TASK TO COMPLETE: Check every line below for the string "Open". Copy the ones that have it.

*** DATA PROVIDED ***

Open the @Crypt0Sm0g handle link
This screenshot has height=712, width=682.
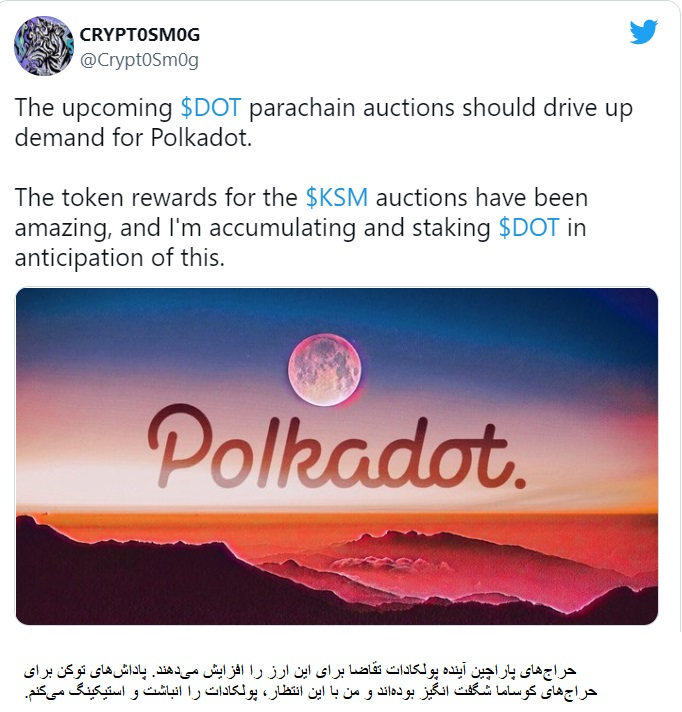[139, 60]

***
*** DATA PROVIDED ***

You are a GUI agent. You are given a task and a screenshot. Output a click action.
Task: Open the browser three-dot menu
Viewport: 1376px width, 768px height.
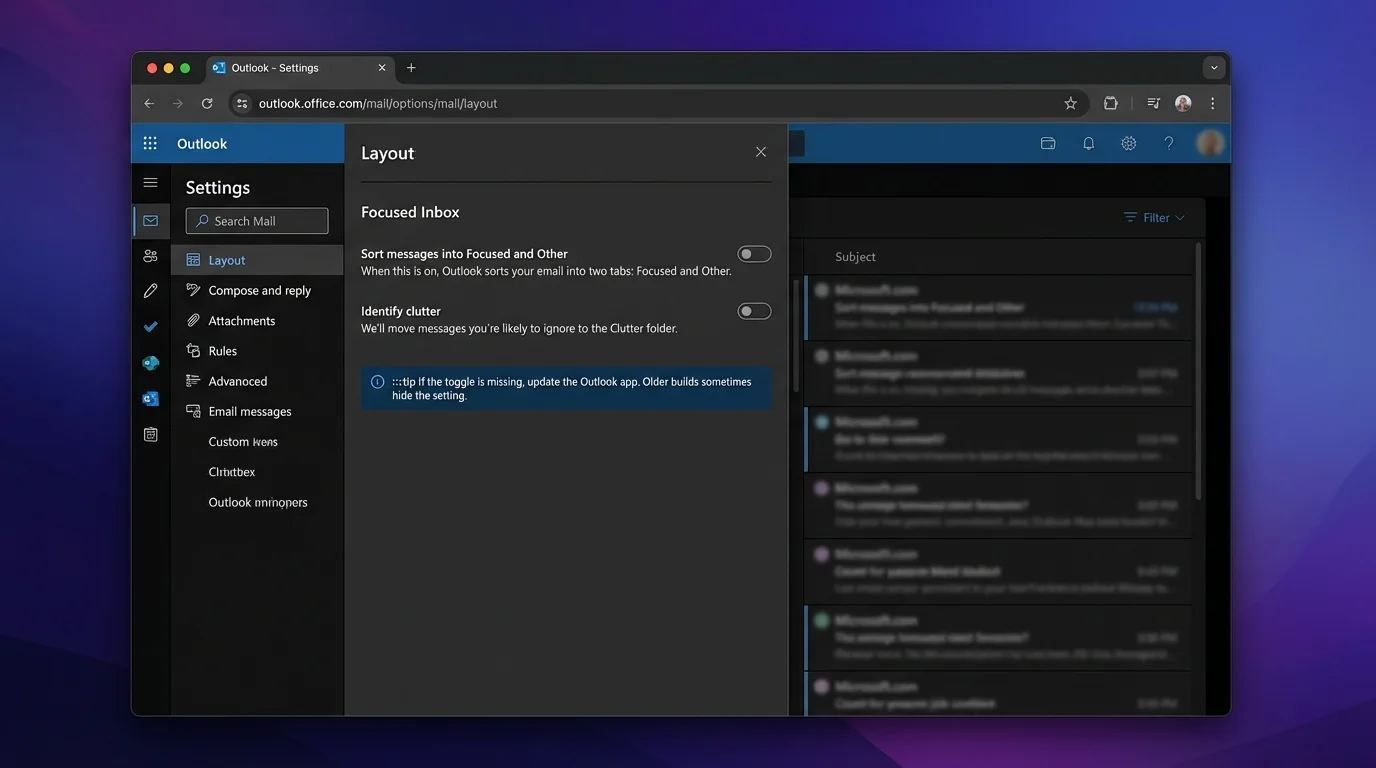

***
*** DATA PROVIDED ***

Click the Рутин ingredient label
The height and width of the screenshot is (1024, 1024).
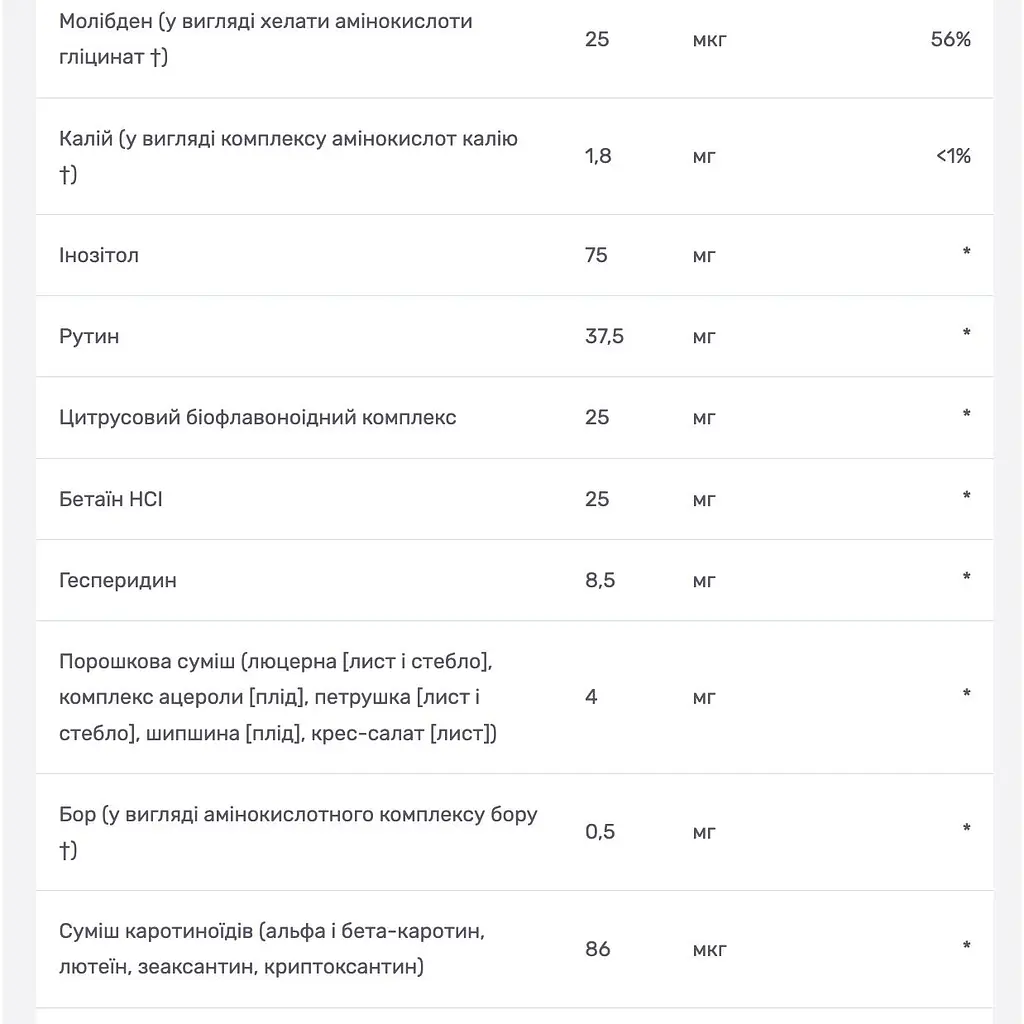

***

ANSWER BELOW:
Open the @Crypt0Sm0g handle link
Task: Open the browser three-dot menu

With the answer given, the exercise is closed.